We compare our package with default Spark. For detailed configuration and setup, please refer to our userguide.

SortBy

SortBy Execution Time

sortby ri2

Experimental Testbed: Each node in OpenPOWER Cluster 1 has 20 cores (each core has 8 SMT threads) POWER8 8335-GTA processors at 3491 MHz and 256GB RAM. The nodes are equipped with Mellanox ConnectX-4 EDR HCAs. The operating system used is Red Hat Enterprise Linux Server release 7.2.

These experiments are performed in 5 DataNodes with a total of 60 maps. HDFS block size is kept to 256MB. Each NodeManager is configured to run with 12 concurrent containers assigning a minimum of 4GB memory per container. The NameNode runs in a different node of the Hadoop cluster..

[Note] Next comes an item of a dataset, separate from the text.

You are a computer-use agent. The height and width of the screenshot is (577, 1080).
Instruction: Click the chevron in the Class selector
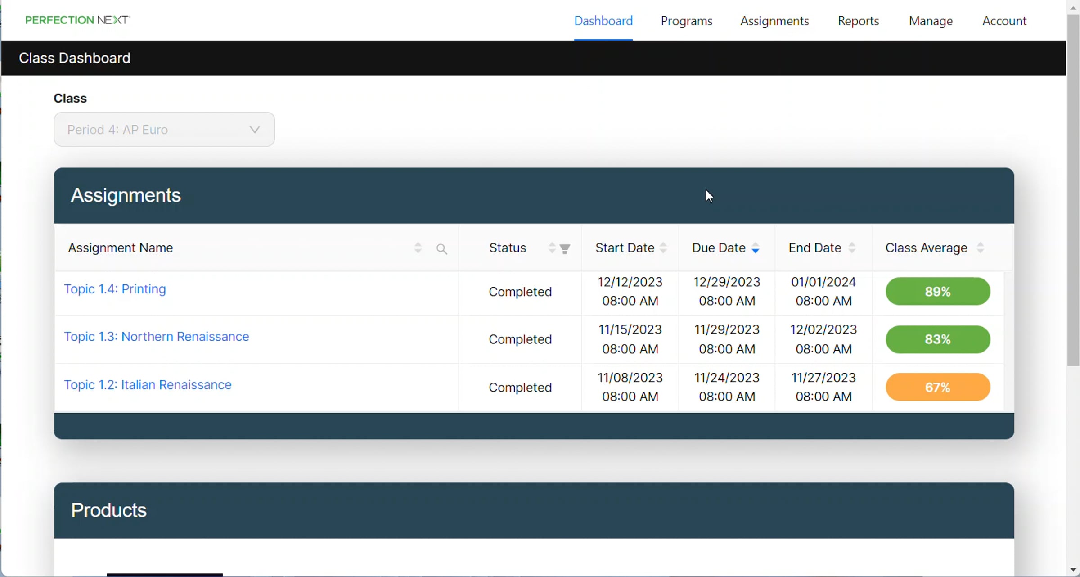tap(255, 130)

For SortBy experiment, RDMA-IB design has a maximum improvement of 18% compared to IPoIB (100Gbps).


GroupBy

Groupby Execution Time

grouby ri2 time

Experimental Testbed: Each node in OpenPOWER Cluster 2 has 20 cores (each core has 8 SMT threads) POWER8 8335-GTA processors at 3491 MHz and 256GB RAM. The nodes are equipped with Mellanox ConnectX-4 EDR HCAs. The operating system used is Red Hat Enterprise Linux Server release 7.2.

These experiments are performed in 5 DataNodes with a total of 60 maps. HDFS block size is kept to 256MB. Each NodeManager is configured to run with 12 concurrent containers assigning a minimum of 4GB memory per container. The NameNode runs in a different node of the Hadoop cluster..

The RDMA-IB design improves the job execution time of GroupBy by a maximum of 11% compared to IPoIB (100Gbps).

TeraSort

TeraSort Execution Time

terasort ri2 time

Experimental Testbed: Each node in OpenPOWER Cluster 2 has 20 cores (each core has 8 SMT threads) POWER8NVL processors at 2 GHz and 64GB RAM. The nodes are equipped with Mellanox ConnectX-4 EDR HCAs. The operating system used is Red Hat Enterprise Linux Server release 7.0.

These experiments are performed in 5 DataNodes with a total of 60 maps. HDFS block size is kept to 256MB. Each NodeManager is configured to run with 12 concurrent containers assigning a minimum of 4GB memory per container. The NameNode runs in a different node of the Hadoop cluster..

The RDMA-IB design improves the job execution time of TeraSort by a maximum of 35% compared to IPoIB (100Gbps).


Sort

Sort Execution Time

ort ri2 time

Experimental Testbed: Each node in OpenPOWER Cluster 2 has 20 cores (each core has 8 SMT threads) POWER8NVL processors at 2 GHz and 64GB RAM. The nodes are equipped with Mellanox ConnectX-4 EDR HCAs. The operating system used is Red Hat Enterprise Linux Server release 7.0.

These experiments are performed in 5 DataNodes with a total of 60 maps. HDFS block size is kept to 256MB. Each NodeManager is configured to run with 12 concurrent containers assigning a minimum of 4GB memory per container. The NameNode runs in a different node of the Hadoop cluster..

The RDMA-IB design improves the job execution time of Sort by a maximum of 25% compared to IPoIB (100Gbps).